● YOUR OBJECTIVE: Once the line containing "Instruction: Click the Enter" is found in the records below, return it and each following line exactly, up to and including the line containing "The width and height of the screenshot is (1568, 776).", and nothing else.

● RECORDS PROVIDED:
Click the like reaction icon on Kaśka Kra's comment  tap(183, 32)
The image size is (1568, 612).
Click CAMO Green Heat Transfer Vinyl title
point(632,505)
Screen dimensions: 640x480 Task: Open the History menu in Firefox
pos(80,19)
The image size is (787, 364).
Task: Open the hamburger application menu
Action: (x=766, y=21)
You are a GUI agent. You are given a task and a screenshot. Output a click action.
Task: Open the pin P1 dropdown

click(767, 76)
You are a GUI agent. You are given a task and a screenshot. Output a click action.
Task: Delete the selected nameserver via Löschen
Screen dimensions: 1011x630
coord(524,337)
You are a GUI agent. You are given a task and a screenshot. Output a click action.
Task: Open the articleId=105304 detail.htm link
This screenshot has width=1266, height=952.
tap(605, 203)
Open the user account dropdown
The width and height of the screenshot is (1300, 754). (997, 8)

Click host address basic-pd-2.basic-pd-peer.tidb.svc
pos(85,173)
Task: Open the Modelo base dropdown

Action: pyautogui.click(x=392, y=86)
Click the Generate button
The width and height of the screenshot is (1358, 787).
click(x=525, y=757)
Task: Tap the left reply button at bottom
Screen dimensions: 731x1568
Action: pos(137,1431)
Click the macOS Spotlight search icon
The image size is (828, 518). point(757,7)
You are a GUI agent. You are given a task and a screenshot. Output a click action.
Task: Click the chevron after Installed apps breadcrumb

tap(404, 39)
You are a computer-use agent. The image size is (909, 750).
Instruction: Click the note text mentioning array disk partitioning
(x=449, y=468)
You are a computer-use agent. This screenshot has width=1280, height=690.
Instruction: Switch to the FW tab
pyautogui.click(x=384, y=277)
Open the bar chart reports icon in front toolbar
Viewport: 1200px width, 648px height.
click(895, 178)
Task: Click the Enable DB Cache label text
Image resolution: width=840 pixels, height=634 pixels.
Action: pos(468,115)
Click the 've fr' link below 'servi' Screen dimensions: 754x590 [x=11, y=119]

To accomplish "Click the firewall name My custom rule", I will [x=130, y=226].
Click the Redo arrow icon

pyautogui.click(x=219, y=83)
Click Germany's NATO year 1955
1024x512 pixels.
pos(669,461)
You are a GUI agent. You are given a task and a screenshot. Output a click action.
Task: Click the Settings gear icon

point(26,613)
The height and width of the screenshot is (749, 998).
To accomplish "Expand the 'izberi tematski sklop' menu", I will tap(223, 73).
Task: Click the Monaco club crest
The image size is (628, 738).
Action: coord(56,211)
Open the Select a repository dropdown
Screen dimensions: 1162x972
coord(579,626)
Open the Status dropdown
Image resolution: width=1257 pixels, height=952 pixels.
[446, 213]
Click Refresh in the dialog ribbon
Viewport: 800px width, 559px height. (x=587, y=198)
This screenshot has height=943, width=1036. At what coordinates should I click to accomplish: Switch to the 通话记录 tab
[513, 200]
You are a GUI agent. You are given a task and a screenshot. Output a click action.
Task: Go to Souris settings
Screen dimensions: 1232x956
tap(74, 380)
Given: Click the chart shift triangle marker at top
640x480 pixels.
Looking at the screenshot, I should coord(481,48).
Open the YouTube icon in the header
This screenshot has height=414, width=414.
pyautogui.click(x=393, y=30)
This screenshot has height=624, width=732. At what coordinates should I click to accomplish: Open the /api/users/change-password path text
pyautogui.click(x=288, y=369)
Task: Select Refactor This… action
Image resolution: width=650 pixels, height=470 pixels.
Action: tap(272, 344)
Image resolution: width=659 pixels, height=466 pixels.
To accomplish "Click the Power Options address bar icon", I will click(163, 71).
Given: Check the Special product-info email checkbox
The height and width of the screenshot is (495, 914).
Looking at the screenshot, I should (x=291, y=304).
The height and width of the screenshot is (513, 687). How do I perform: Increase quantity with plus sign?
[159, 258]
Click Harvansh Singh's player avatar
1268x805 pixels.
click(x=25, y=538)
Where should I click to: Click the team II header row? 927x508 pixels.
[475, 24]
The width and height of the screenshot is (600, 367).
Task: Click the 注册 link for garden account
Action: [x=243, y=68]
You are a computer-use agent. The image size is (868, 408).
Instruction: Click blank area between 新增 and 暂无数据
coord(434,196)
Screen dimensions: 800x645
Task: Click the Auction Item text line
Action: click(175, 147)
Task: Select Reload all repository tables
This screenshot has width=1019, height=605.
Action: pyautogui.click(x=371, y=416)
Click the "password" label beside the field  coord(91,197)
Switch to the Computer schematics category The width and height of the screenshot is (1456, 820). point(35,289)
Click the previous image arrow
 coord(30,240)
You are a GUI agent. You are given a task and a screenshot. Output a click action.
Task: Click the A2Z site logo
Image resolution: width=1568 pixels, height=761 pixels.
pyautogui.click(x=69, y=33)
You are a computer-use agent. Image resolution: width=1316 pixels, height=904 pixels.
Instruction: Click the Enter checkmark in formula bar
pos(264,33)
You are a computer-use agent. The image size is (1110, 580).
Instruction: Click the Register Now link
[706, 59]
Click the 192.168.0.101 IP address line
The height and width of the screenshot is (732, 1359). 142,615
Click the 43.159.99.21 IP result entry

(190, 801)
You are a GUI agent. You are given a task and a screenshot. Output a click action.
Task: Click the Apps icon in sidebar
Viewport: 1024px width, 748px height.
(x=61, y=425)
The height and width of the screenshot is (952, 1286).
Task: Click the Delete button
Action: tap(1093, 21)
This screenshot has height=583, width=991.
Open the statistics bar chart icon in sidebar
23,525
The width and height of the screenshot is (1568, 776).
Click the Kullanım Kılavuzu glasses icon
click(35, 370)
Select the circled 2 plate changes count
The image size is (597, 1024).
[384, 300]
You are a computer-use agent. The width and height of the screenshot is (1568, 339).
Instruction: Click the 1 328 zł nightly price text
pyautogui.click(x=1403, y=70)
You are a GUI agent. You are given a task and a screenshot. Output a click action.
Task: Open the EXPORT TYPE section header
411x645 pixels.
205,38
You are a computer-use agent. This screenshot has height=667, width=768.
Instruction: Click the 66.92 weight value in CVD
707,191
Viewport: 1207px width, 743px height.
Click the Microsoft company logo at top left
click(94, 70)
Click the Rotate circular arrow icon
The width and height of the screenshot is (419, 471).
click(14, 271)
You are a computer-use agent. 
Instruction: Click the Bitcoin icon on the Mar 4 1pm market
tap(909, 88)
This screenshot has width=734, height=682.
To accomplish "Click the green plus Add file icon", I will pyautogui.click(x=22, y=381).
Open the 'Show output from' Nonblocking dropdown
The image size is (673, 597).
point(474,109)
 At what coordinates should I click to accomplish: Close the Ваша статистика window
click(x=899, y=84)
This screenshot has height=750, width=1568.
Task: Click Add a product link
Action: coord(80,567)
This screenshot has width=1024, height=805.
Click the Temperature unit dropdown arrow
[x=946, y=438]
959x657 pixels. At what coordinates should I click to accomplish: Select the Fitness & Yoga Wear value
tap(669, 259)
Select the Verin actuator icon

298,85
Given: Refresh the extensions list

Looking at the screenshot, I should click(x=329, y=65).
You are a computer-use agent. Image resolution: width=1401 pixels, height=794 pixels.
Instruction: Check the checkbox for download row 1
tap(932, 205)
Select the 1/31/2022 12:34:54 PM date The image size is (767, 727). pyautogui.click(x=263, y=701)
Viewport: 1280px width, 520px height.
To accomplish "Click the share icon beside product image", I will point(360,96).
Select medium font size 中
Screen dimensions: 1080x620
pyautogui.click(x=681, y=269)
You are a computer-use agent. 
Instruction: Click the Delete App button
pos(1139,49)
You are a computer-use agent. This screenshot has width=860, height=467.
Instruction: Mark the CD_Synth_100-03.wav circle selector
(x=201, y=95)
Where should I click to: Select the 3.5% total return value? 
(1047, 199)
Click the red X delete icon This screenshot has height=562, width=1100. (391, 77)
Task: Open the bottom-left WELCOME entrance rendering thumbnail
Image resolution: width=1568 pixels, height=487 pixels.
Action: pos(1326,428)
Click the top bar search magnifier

● WRITTEN ANSWER:
Instruction: Click the Enter checkmark in formula bar
pos(264,33)
You are a computer-use agent. The image size is (1110, 580).
Instruction: Click the Register Now link
[706, 59]
Click the 192.168.0.101 IP address line
The height and width of the screenshot is (732, 1359). 142,615
Click the 43.159.99.21 IP result entry

(190, 801)
You are a GUI agent. You are given a task and a screenshot. Output a click action.
Task: Click the Apps icon in sidebar
Viewport: 1024px width, 748px height.
(x=61, y=425)
The height and width of the screenshot is (952, 1286).
Task: Click the Delete button
Action: tap(1093, 21)
This screenshot has height=583, width=991.
Open the statistics bar chart icon in sidebar
23,525
The width and height of the screenshot is (1568, 776).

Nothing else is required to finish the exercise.